#### [Text block]

Thats funny as I do it all the time. Given that I am in nation larger chain hotels and not a days-in or laquinta style motel; most all have adequet speed to stream. Some places do infact however limit or restrict access to data on certain ports such as Slings standard port 5001 transport. Thats why I suggest taking 10 seconds and changing the default port to something like 443 in the setup configuration. This has also help many people in colleges and other school or work senarios with access restrictions in place.


----------



## brian26339

Another way to get recorded shows on your ipad is to use windows mediacenter to record your shows. Then use a program such as Handbrake or Air Video Server to convert the mediacenter files into something the ipad can use. Drop the converted files into iTunes and load them up. I get really excellent video quality this way. If you are not already using windows mediacenter as a DVR, then it can be a little bit labor intensive to set up to capture the video if you are using TV set top boxes. If you like tinkering with this type of thing, check out the hauppauge HD-PVR or Colossus. Also go to 1geek1tool.com for software and setup info. 

As for the converting software, I get better quality with Handbrake than with Air Video Server but Handbrake takes much longer to convert the file with the quality settings set high. YMMV.


----------



## peds48

dennisj00 said:


> A couple of other 'features' of nomad / GenieGo, it also allows streaming within your home network, so you can watch your recordings (or near live current recording) on your iPad or laptop in the garage, deck or other room without a tv.


and very soon we will be able to watch "stream" those recordings outside of our networks without having to download them to the device first


----------



## Steve

Yoda-DBSguy said:


> The format size limit I'm refering to is how much material can be on the Genie at any one given time. It's limited due to it's capacity/size.


Gotcha. Assuming you want to store more than 20 hours of content on your portable device at a time, you can easily increase the Genie Go device memory with the addition of a USB memory stick or even a USB drive. E.g., a $10 16GB memory stick will double your Genie Go storage to 40 hours. A $20 32GB stick will get you up to 60 hours, etc.

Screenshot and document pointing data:
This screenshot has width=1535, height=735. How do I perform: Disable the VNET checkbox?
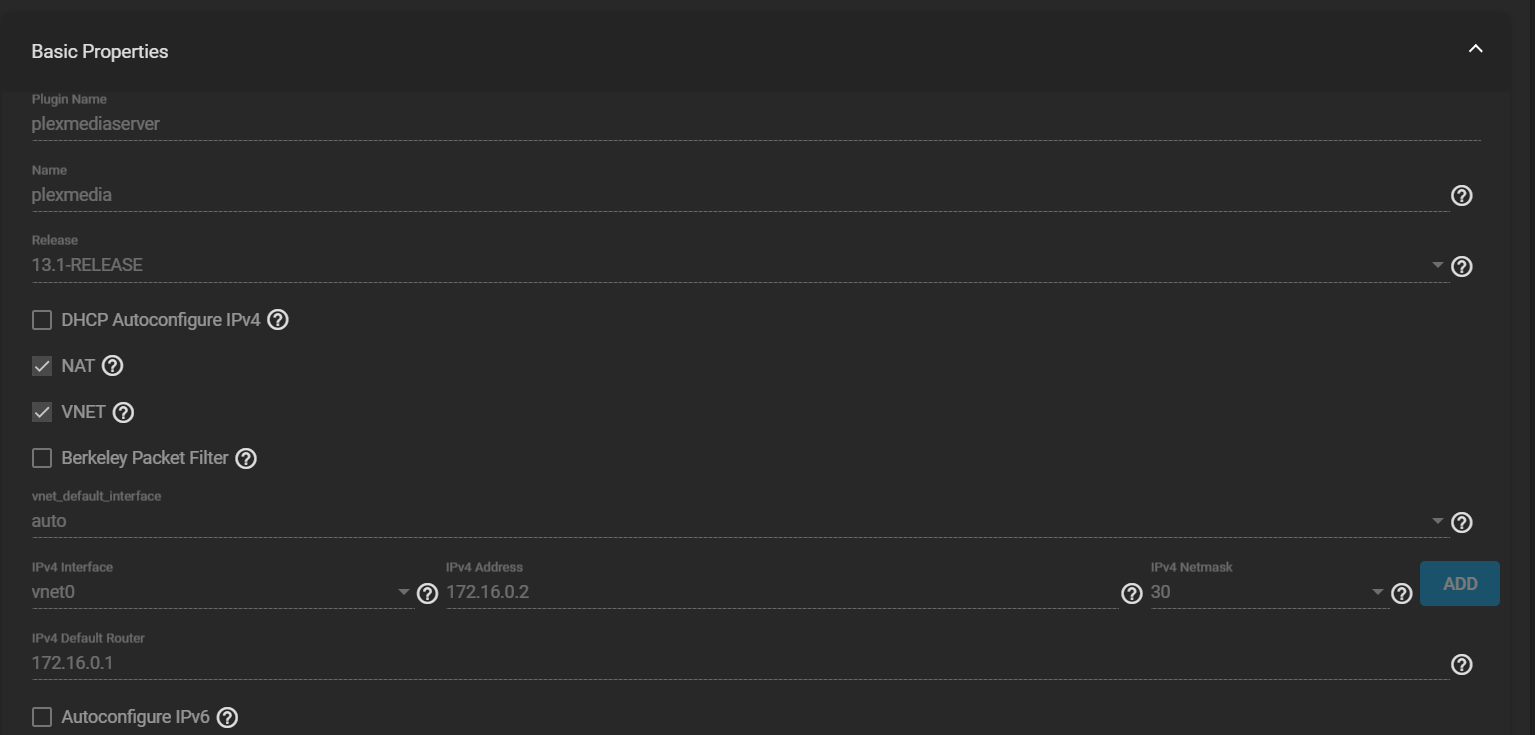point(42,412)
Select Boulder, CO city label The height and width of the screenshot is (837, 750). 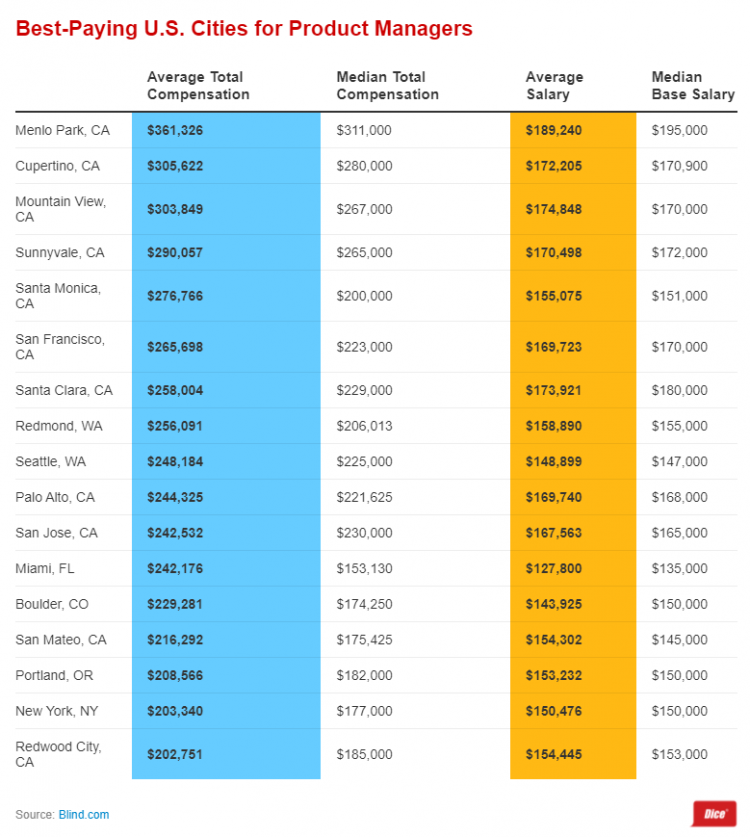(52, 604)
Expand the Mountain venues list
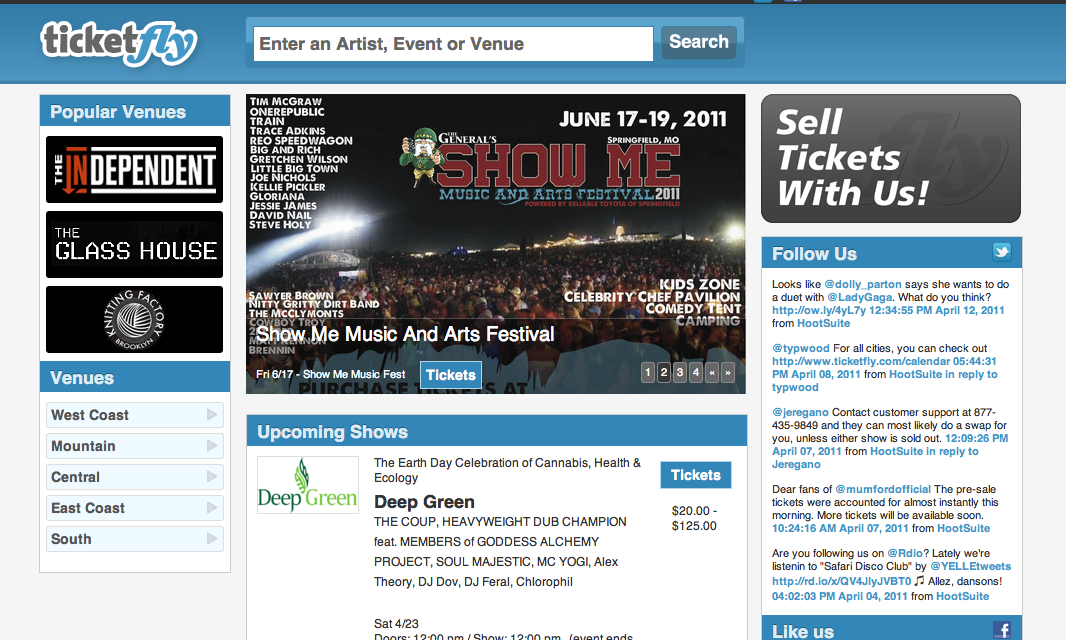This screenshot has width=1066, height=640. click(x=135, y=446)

#### [Short exercise 1]
Decide whether each statement agrees with the streaming thread, answering yes or no and quoting the deciding words: (a) Handbrake converts files faster than Air Video Server when the quality settings are set high; (b) Sling's standard port is 5001; (c) a $20 32GB stick brings Genie Go storage up to 60 hours.
#### [Short exercise 2]
Carry on with the streaming thread from the point where it stops.
The lines are separate material and are not part of the streaming thread.

#### [Written answer 1]
(a) No: "Handbrake takes much longer to convert the file with the quality settings set high."
(b) Yes: "such as Slings standard port 5001"
(c) Yes: "A $20 32GB stick will get you up to 60 hours"

#### [Written answer 2]
Remember, tho, If your intent is to increase Genie Go memory for archival purposes, that's not an option. A converted show can only sit in Genie Go memory as long as it's still on the HR it came from. Once you delete the original from that HR, the Genie Go copy is deleted as well.

If a show's been copied to your iPad or iPhone, it will stay on that device for up to 30 days, whether it's still in Genie Go memory or not.


----------



## ProfLonghair

dennisj00 said:


> A couple of other 'features' of nomad / GenieGo, it also allows streaming within your home network, so you can watch your recordings (or near live current recording) on your iPad or laptop in the garage, deck or other room without a tv.
> 
> You get 5 clients with nomad and they're free. A slingbox sounds nice but remote connectivity is getting more questionable in hotels / condos. You may be able to get your email but streaming video is questionable.


I got a Nomad and iPad for my deck a little while ago. There are caveats to this, however:

1) Live is live-ish. YOu have to set it to record, and watch the recording.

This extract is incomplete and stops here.